Improvement for pundit prediction comparisons

[EDIT: SimonM pointed out a possibly-fatal flaw with this plan: it would probably discourage more pundits from joining the prediction-making club at all, and adding to that club is a higher priority than comparing the members more accurately.]

Stop me if you’ve heard this one. (Seriously, I may not be the first to have written this kind of idea here. Let me know if not.)

We’ve got several pundits making yearly predictions now, which is fantastic progress for the field.

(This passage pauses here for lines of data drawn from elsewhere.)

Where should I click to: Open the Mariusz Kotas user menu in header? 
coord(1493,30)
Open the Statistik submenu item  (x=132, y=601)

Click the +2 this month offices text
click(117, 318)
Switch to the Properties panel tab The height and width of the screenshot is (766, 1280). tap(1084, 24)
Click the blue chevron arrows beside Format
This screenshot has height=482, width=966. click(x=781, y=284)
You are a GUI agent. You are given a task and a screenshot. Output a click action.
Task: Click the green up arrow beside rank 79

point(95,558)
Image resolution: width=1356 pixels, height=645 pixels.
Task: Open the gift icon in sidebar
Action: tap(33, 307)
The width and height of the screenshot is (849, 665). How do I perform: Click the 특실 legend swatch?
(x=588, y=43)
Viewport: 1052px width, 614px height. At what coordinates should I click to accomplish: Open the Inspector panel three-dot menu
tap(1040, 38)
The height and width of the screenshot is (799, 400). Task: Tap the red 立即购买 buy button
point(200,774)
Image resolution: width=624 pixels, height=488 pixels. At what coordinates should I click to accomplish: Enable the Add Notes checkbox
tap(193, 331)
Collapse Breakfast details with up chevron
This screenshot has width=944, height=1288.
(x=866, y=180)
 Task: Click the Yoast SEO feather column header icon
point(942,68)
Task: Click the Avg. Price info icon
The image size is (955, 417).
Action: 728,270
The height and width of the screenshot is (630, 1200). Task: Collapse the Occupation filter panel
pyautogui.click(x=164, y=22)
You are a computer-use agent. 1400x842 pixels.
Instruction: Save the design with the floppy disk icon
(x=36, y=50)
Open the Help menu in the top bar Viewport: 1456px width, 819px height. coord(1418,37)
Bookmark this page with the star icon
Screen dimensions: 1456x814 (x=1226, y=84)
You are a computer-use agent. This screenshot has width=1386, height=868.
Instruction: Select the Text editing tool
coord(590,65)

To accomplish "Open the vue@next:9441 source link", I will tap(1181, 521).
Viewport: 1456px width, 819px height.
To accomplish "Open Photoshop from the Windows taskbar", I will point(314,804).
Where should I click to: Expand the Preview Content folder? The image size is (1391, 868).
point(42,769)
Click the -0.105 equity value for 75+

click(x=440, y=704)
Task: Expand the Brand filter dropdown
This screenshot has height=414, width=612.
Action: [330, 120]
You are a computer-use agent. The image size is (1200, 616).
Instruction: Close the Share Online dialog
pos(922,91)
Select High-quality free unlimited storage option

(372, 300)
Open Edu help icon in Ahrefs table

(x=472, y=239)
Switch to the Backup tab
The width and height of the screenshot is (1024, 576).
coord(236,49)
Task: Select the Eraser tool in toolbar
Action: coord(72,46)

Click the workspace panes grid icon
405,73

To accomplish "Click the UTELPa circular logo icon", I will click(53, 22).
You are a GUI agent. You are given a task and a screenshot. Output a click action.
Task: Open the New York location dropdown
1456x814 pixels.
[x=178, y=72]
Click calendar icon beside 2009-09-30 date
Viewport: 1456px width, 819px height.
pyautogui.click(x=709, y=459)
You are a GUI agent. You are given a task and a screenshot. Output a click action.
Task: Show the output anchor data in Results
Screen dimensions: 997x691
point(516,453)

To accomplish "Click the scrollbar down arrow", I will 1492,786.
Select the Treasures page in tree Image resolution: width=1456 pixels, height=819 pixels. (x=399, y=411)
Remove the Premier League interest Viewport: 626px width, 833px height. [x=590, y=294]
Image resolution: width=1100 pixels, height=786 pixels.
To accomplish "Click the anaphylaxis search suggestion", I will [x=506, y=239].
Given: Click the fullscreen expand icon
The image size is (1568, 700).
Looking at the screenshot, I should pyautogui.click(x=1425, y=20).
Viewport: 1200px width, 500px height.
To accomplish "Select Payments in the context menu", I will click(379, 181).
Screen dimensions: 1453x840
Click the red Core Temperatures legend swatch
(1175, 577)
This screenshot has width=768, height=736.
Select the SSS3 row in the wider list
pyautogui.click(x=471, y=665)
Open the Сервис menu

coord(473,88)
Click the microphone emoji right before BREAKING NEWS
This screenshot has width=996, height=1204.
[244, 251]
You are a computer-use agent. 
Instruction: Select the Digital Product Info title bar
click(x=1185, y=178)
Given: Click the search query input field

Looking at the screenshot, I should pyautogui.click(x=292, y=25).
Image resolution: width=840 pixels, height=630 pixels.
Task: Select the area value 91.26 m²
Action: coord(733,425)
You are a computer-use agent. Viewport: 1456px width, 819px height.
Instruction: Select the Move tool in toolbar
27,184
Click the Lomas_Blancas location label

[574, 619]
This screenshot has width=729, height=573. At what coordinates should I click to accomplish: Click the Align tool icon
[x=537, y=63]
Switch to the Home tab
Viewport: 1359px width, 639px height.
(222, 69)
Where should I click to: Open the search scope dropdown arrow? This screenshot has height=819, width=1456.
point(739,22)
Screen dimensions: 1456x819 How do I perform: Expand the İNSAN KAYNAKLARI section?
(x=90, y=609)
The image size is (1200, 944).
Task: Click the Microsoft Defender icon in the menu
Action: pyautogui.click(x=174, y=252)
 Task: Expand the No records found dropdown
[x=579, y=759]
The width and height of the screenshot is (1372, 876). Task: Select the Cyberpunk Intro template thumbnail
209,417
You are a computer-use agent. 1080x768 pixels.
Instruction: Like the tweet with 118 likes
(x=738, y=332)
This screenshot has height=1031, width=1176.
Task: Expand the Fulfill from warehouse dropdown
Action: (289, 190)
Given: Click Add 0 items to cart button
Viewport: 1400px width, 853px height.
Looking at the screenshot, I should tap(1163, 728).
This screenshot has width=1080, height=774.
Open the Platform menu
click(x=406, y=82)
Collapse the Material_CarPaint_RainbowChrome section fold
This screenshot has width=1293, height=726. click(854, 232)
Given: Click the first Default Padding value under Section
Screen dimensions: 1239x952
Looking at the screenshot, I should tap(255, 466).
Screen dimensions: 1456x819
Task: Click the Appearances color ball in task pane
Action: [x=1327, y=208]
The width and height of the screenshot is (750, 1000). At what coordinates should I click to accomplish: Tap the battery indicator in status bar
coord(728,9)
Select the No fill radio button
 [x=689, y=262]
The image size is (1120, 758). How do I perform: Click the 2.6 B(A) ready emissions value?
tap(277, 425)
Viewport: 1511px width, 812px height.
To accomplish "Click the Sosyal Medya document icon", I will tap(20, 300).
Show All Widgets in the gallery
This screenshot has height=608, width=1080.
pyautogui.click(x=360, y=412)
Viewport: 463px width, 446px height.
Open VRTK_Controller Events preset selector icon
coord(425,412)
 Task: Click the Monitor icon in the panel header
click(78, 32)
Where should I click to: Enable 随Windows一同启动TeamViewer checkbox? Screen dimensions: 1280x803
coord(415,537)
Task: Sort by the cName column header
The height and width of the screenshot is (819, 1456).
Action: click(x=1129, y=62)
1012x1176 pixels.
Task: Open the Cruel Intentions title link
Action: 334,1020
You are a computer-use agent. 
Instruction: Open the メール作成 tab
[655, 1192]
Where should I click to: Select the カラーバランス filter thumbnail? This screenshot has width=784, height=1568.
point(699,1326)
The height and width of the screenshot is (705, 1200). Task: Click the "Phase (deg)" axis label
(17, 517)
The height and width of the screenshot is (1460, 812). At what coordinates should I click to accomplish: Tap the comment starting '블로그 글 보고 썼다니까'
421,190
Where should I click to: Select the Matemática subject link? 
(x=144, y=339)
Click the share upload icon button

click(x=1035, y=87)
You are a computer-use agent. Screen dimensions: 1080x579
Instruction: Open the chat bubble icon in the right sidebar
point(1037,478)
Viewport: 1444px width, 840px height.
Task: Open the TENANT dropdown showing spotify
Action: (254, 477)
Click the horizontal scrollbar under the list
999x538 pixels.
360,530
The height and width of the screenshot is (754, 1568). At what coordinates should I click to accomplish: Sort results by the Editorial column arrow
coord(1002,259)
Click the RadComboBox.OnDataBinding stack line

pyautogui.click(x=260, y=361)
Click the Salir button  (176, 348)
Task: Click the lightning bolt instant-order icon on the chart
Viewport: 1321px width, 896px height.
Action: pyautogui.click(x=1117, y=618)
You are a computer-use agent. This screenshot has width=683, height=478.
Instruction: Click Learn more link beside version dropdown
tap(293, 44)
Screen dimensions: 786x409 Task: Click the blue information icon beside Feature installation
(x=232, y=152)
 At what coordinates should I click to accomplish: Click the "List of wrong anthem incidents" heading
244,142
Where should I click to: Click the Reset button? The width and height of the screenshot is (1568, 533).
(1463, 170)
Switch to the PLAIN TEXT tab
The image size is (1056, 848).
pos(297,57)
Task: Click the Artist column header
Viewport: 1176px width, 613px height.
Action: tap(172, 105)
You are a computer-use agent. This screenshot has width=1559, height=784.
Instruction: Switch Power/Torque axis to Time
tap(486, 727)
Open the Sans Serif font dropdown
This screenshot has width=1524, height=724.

However, if they’re not answering the same questions, you can’t effectively judge their performance against one another.

I suggest that this winter, we do 2 rounds, one for proposing questions and one for making predictions.

December 1: deadline for pundits to propose prediction questions.

December: Metaculus formalizes questions (where possible) and opens markets.

January 1: deadline for pundits to register their predictions (they don’t have to bet) on any markets they choose.

At the end of the next year, we can judge pundits against each other on the intersection of their answered questions. (We can also check whether the pundit beat the Metaculus prices at the time they entered their predictions.)

This won’t guarantee a total or even partial ordering on pundits, if they choose to answer different sets of questions; but the victor of any pair will be clear (after choosing a scoring rule). We can treat the result as a round-robin tournament among the pundits, or better yet, do data analysis on subdomains (who beat whom in predicting US politics, etc) where clearer winners may emerge.

Additional possible features:

We could make a secret place for pundits to register their predictions, to be revealed on New Year’s, so that others can’t piggybank off of them. The pundits can of course piggyback off of the Metaculus price.
We can let pundits enter some predictions as official and others as unofficial. They’ll only be judged by their official ones; their unofficial ones are for practicing the prediction skill, or cases where their intuition feels uncalibrated.

Thanks to ciphergoth for developing this idea with me!